In this world, the fact remains that this has gone on far too long. But Lan Wangji can do nothing about it. He meets Wei Wuxian's thrusts, leans into the pleasure, tries to gain the momentum to go over the edge. He should be able to. It should be easy. He has been so hard for so long, has been given more now than in his absolute wildest and wettest of dreams, and yet he hovers, scant inches away.
Wei Wuxian loses patience, his head dropping to Lan Wangji's shoulder. He grunts softly and fists Lan Wangji's wet cock, quick and merciless. Lan Wangji cries out, shuddering violently with the extended, expansive stimulation, worked both inside and out, helplessly, utterly unmade by Wei Wuxian's touch.
And still he does not crest. He is sobbing steadily now, ugly and jagged, and Wei Wuxian kisses his shoulder, his throat, his cheek.
"Were we wrong?" He asks, breathless. "Lan Zhan please, tell—show me, I...I can't...you...I can't lose you. Lan Zhan?"
Exhausted, Lan Wangji turns his tearstained face toward him, blindly seeking. Perhaps they were all wrong. Perhaps he will die now, like this. And perhaps it is selfish of him, but having heard those words, he finds his regret to be less than it should be. Everything, everything hurts. But Wei Wuxian will miss him, too. Of course he will. They are zhiji. This, miraculously, will not erase that. It is more than he deserves. Wei Wuxian has always been more than he deserves.
Lan Wangji heaves, and writhes, and cries.
Wei Wuxian kisses him. Soft, gloriously cool lips on his.
An odd, fleeting, hollow feeling.
The dam breaks. The pain goes suddenly quiet. Roaring to fullness in its absence is the killing swell of such a long-delayed climax. It is possible that he calls Wei Wuxian's name. It is impossible to know.
The world, again, goes dark.
-----
Lan Wangji wakes to gray light and distant birdsong. A sharp edge is digging into his shoulder. He shifts, then goes still at the deep ache in his entire body.
He remembers.
"Hanguang-jun should drink this," says a brisk voice to his right.
Wen Qing sits there, watching him. His heart skips a beat and he looks down. But he is fully clothed once more.

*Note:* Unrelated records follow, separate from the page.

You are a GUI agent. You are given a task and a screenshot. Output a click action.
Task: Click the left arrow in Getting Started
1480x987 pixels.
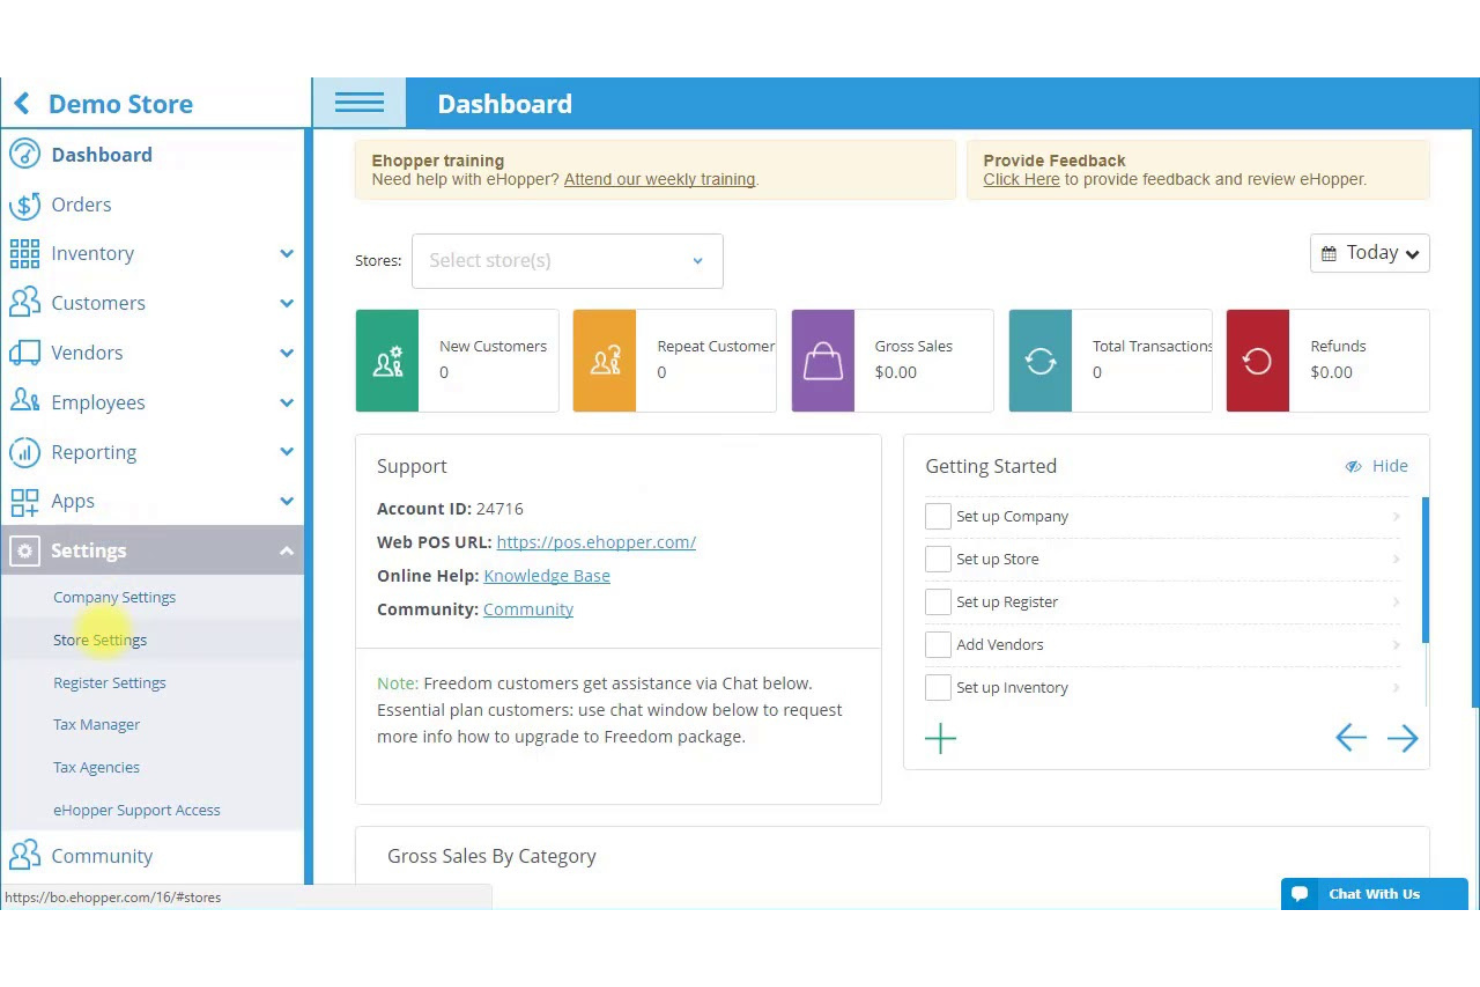[1350, 738]
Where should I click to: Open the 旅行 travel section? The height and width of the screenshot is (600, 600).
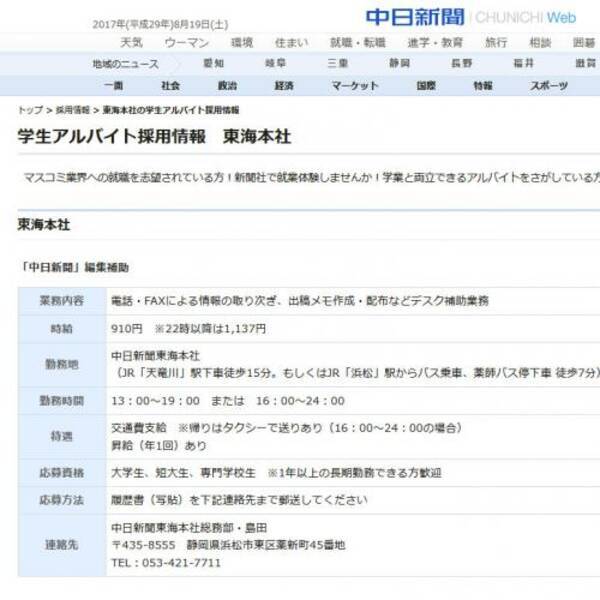tap(496, 43)
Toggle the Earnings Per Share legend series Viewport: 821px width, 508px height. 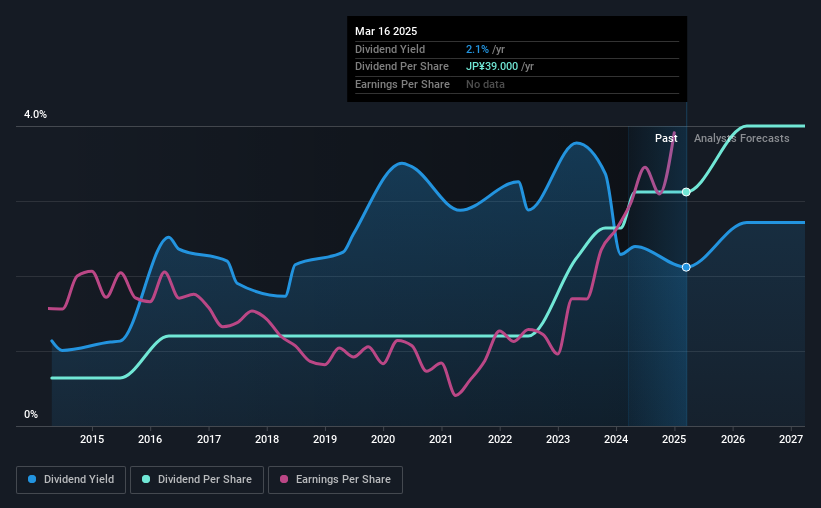tap(336, 480)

Her smile is wry as she holds a cup out to him. Laboriously, he sits up to take it. It is bitter, but familiar. A restorative. He thanks her formally.
She shakes her head. "No need.” She turns to go.
"Wen-guniang," Lan Wangji says. She pauses. "How long has it been gone?"
She turns to stare at him. He knows she knows what he means.
"How? When?"
She looks away. "You'll have to ask him."
The pang of loss he felt upon waking with Wei Wuxian gone speaks for him. "Will he let me?"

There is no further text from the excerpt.